## [Extrait du document]
Publié le 22 février 2023 à 23h00

Charing Cross Bridge, la Tamise 1903
Charing Cross Bridge, la Tamise 1903

Les impressionnistes ont-ils été influencés par la qualité de l’air dans leurs peintures ? C’est ce que suggère une étude menée par des chercheurs de l’université d’Harvard et du CNRS. Après avoir scruté une centaine de peintures de Claude Monet et J.M.W. Turner, ils sont formels : les changements stylistiques coïncident avec l'augmentation des niveaux de pollution atmosphérique du XIXe siècle.

C’est une théorie qui ne date pas d’hier. Les paysages brumeux de Turner, Whistler, Pissarro, Monet et compagnie ont toujours fasciné par leur densité et leurs lumières. Une nouvelle étude, publiée en février dans la revue Proceedings of the National Academy of Sciences, a analysé les changements de style et de couleur dans près de 100 tableaux de Monet et de J.M.W. Turner, tous deux artistes contemporains de la révolution industrielle de l'Europe occidentale des XVIIIe et XIXe siècles. 

Flou et palettes de couleur plus pâles 

L'étude a révélé qu'au fil du temps, « la visibilité dans les peintures diminue à mesure que la pollution de l'air extérieur augmente ». Tout au long de la carrière de Turner et de Monet, les ciels de leurs tableaux sont devenus plus « flous » eux aussi. Ce fameux flou, emblématique du mouvement impressionniste n’est pas la seule piste explorée : les chercheurs notent également que les couleurs sont nettement plus blanches, ce qui semble traduire les changements optiques dus aux concentrations plus élevées d'aérosols dans l'atmosphère.

## [Matériel extrait]
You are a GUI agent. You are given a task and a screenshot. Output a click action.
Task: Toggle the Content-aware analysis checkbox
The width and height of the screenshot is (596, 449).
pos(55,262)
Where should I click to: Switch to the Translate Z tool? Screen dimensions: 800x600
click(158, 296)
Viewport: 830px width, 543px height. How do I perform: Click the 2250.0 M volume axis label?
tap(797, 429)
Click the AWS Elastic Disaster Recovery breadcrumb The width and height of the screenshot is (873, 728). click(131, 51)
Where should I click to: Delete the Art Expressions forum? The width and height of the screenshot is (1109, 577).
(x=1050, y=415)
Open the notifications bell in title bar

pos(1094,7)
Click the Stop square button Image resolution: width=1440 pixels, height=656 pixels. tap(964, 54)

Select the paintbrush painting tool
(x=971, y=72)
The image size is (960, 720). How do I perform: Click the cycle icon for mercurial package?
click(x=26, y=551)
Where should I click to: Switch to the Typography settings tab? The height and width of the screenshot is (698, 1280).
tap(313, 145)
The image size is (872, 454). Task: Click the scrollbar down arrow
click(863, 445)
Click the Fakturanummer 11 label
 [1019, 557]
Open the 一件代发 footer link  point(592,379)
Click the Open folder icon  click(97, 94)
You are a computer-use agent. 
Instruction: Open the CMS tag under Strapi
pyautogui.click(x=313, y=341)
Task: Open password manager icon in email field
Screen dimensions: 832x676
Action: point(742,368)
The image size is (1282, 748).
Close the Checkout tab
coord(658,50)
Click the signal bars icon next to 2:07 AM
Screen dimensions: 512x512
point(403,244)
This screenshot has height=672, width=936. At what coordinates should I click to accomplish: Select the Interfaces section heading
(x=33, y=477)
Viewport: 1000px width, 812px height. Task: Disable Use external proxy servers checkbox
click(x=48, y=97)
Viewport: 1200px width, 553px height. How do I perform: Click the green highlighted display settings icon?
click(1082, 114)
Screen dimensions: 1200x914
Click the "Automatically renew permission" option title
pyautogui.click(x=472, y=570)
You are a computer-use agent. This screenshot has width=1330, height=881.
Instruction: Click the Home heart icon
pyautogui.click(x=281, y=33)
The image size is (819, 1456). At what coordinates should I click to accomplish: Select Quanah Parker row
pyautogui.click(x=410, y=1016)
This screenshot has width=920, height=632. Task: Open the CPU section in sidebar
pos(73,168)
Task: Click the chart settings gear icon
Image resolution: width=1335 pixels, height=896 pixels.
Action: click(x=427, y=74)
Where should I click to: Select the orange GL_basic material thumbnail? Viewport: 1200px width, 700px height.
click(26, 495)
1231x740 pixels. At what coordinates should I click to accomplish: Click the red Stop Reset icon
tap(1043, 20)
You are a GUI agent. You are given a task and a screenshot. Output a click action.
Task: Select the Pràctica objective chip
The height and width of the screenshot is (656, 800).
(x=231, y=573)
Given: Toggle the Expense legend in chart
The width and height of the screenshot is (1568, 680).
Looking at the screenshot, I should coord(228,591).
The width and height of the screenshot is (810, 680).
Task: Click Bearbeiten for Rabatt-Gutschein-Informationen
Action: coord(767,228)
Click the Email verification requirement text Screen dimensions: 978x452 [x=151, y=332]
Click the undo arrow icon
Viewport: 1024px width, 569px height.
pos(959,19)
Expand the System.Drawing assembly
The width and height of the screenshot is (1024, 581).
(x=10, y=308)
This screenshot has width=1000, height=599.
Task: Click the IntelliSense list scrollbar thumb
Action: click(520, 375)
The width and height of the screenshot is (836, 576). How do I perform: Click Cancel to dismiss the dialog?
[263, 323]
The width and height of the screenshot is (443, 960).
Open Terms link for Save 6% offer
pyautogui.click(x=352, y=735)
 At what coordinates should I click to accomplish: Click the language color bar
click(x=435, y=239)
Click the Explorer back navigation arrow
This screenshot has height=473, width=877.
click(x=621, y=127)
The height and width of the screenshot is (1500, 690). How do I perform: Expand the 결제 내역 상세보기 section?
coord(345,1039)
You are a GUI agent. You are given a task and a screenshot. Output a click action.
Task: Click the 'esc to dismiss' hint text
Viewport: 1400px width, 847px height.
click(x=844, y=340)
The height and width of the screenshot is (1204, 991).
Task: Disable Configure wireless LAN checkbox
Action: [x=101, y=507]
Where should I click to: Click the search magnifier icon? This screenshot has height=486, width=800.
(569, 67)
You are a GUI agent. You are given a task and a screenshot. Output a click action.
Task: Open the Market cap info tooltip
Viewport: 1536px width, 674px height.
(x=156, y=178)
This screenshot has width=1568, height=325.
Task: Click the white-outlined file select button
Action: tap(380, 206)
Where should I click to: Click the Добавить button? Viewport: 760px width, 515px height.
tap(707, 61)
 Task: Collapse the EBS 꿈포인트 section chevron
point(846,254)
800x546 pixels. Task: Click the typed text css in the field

## [Consigne de travail A]
Recopiez dans l'article sur Monet et Turner tout ce qui va de « Flou et palettes » jusqu'à « d'aérosols dans l'atmosphère. ».
## [Consigne de travail B]
Rédigez la suite de l'article sur la pollution de l'air et les peintures impressionnistes, après sa dernière phrase.

## [Résultat A]
Flou et palettes de couleur plus pâles 

L'étude a révélé qu'au fil du temps, « la visibilité dans les peintures diminue à mesure que la pollution de l'air extérieur augmente ». Tout au long de la carrière de Turner et de Monet, les ciels de leurs tableaux sont devenus plus « flous » eux aussi. Ce fameux flou, emblématique du mouvement impressionniste n’est pas la seule piste explorée : les chercheurs notent également que les couleurs sont nettement plus blanches, ce qui semble traduire les changements optiques dus aux concentrations plus élevées d'aérosols dans l'atmosphère.

## [Résultat B]
Les peintres étaient-ils conscients de participer à la documentation de la crise climatique dès le début de la révolution industrielle ? Pas forcément en ces termes. En revanche, les usines, les trains, les ponts et chaussées étaient des sujets privilégiés des artistes de ce mouvement. A vrai dire, comme Turner et Whistler, Monet va s’attacher à représenter ce qu’il appelle des « effets de brouillard » sur la Tamise et sur la Seine. Ses paysages sont souvent noyés dans les fumées sortant des cheminées d’usine. L’impressionnisme s’inscrit dans le courant plus général de la peinture de paysage, axé donc sur l’ambiance d’un paysage, après s’être intéressé avant tout au rendu des effets atmosphériques. 

Il écrit même à sa femme Alice, en février 1901, sa frayeur après s’être réveillé sous un ciel bleu, « en me levant à six heures, j’ai bien cru que j’allais avoir une très mauvaise journée. Comme toujours le dimanche, pas l’ombre de brume, même c’était d’une netteté épouvantable […] Grâce aux fumées, la brume est venue, puis des nuages, etc. ». Pour sa part, Turner, précurseur de ce mouvement, a peut-être été inspiré pour la réalisation de son tableau ‘The Thames above Waterloo Bridge’, selon le musée londonien Tate, par une commission parlementaire de 1829 qui s’était penchée sur la pollution par les fumées urbaines.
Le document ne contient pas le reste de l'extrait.